Problem
Can you repeat the stretch of records from the line containing "Screen dimensions: 859x500" through the line containing "(x=433, y=67)", substituting "chart button" for "chart icon" and leaving everything else unchanged? Leave the pictures out.

Dataset
▼

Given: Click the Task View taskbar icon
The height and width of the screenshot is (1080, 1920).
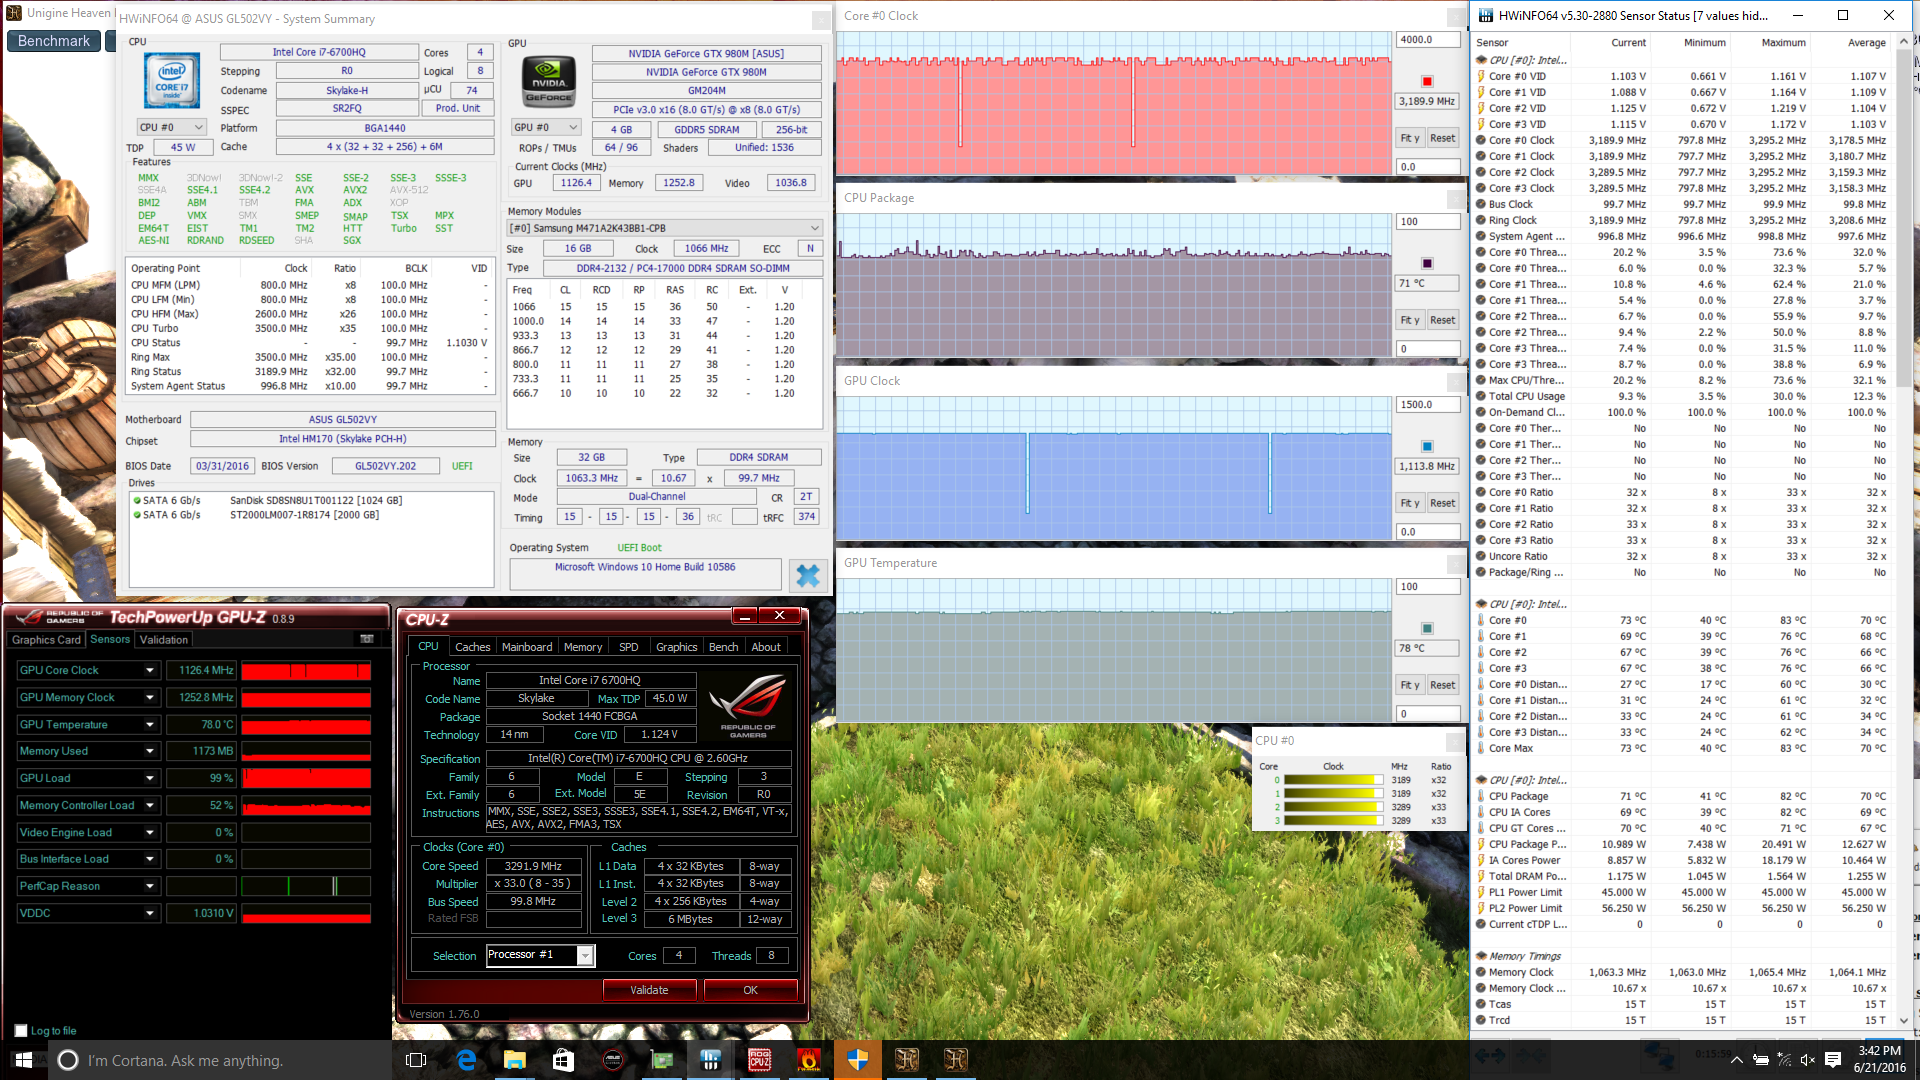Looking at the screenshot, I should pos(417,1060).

▲
▼

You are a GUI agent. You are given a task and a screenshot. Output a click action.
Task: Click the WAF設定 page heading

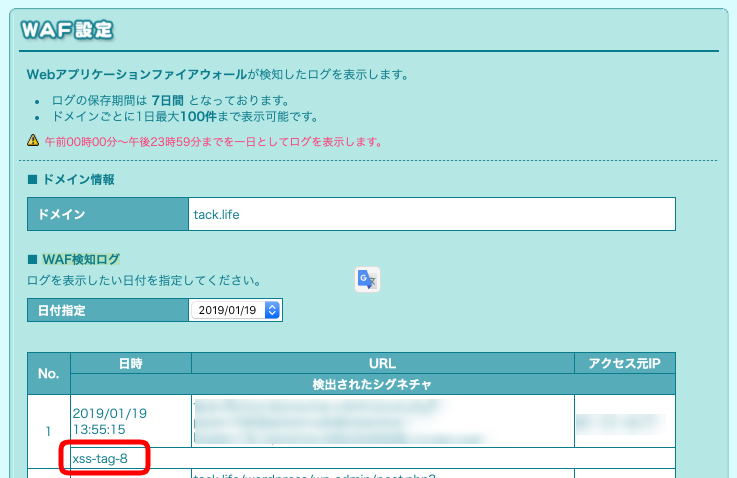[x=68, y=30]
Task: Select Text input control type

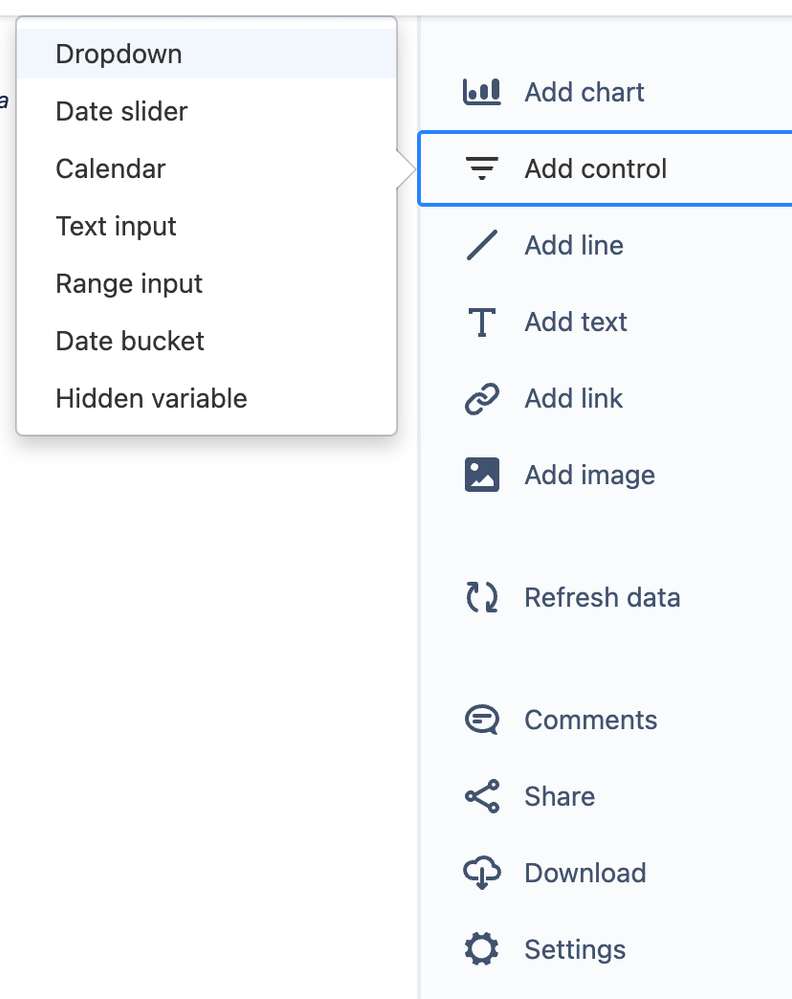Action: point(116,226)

▲
▼

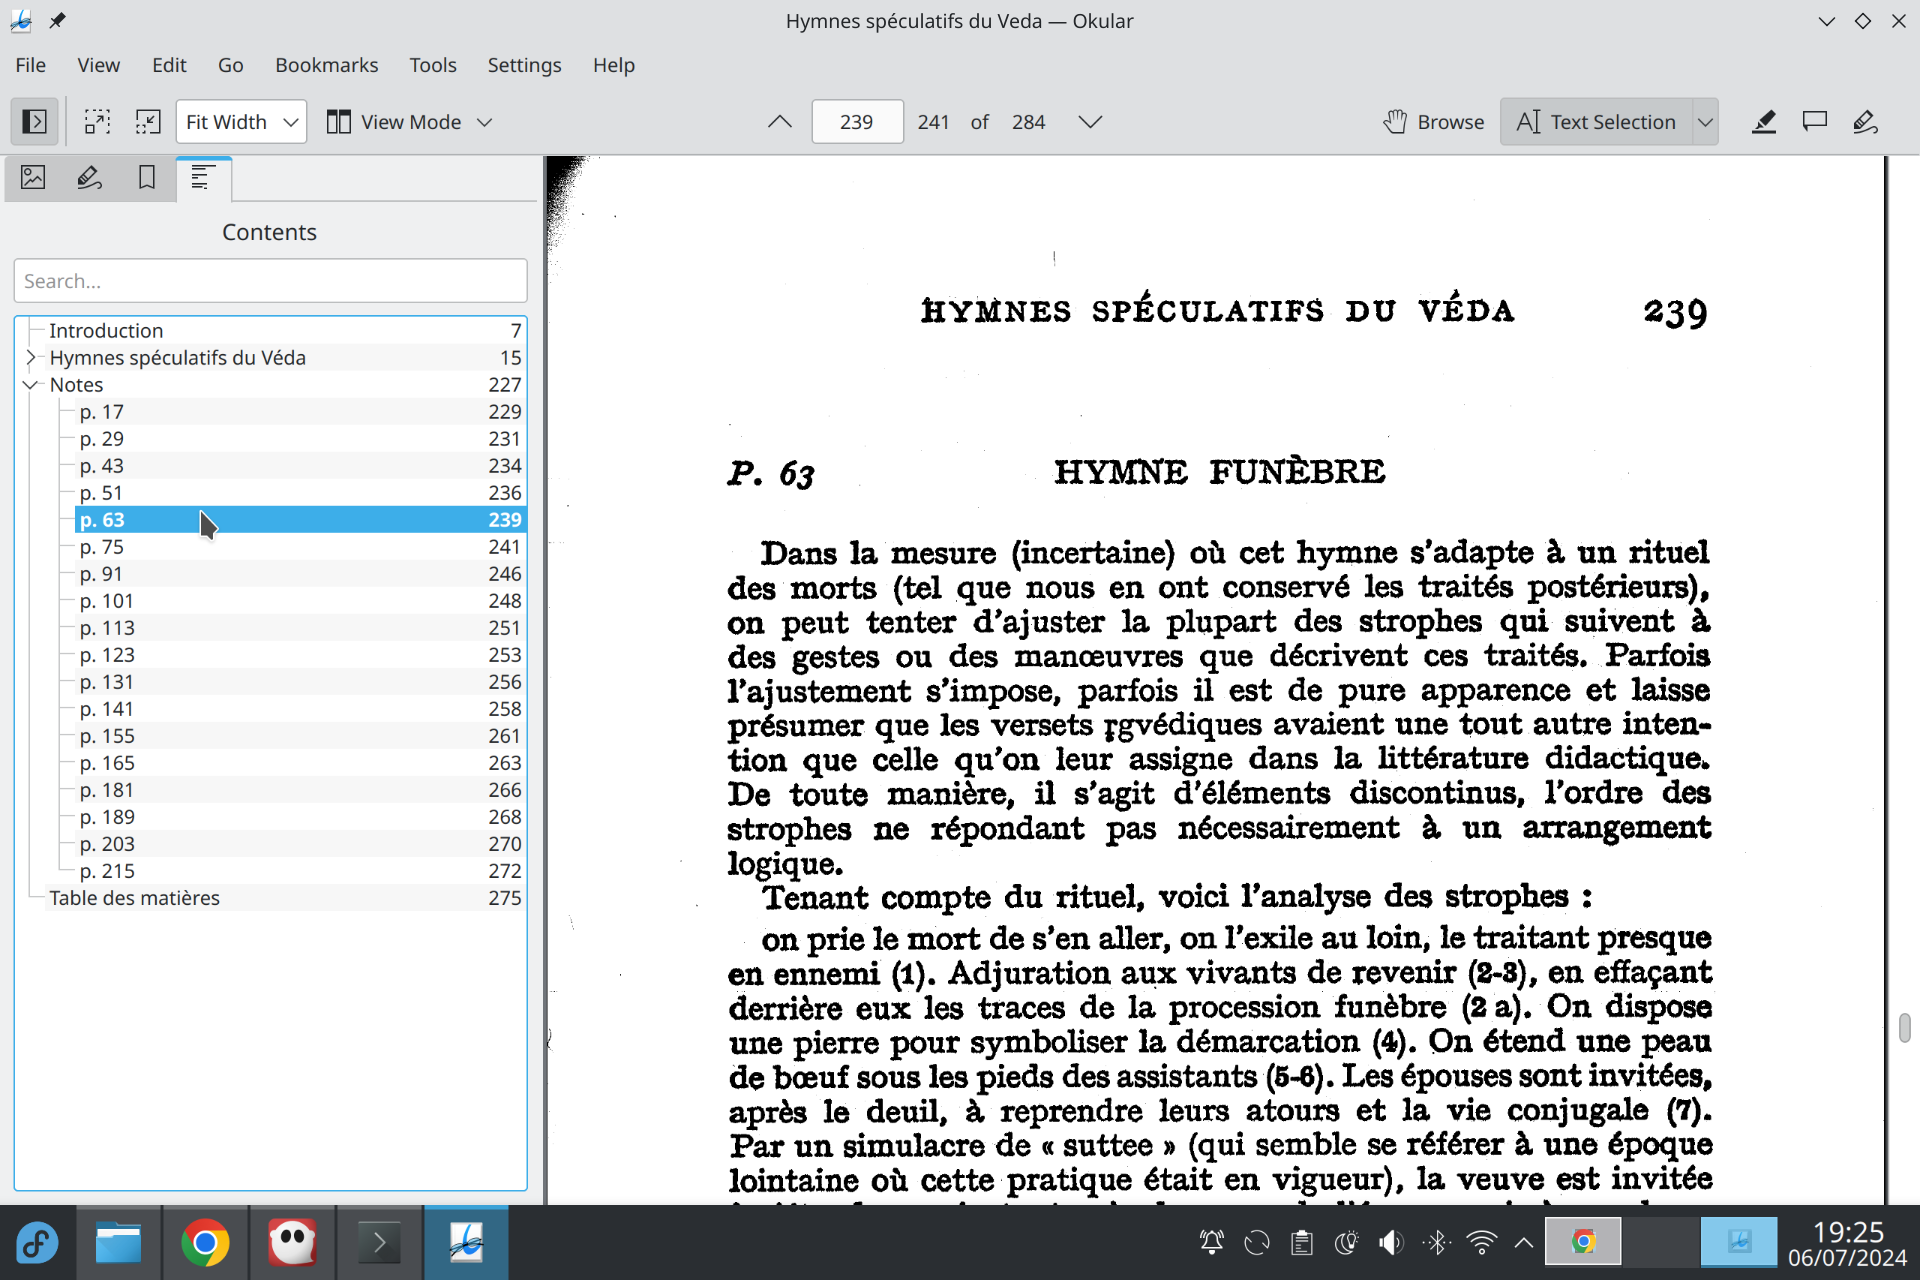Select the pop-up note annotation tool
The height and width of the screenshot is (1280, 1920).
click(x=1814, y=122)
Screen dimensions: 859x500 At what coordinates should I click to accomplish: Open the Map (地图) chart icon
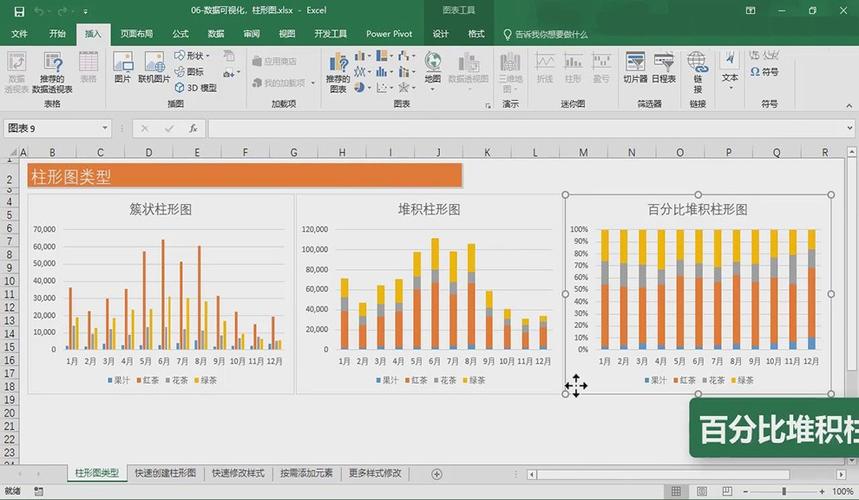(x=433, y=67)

▲

Result of this exercise
Screen dimensions: 859x500 At what coordinates should I click to accomplish: Open the Map (地图) chart button
(x=433, y=67)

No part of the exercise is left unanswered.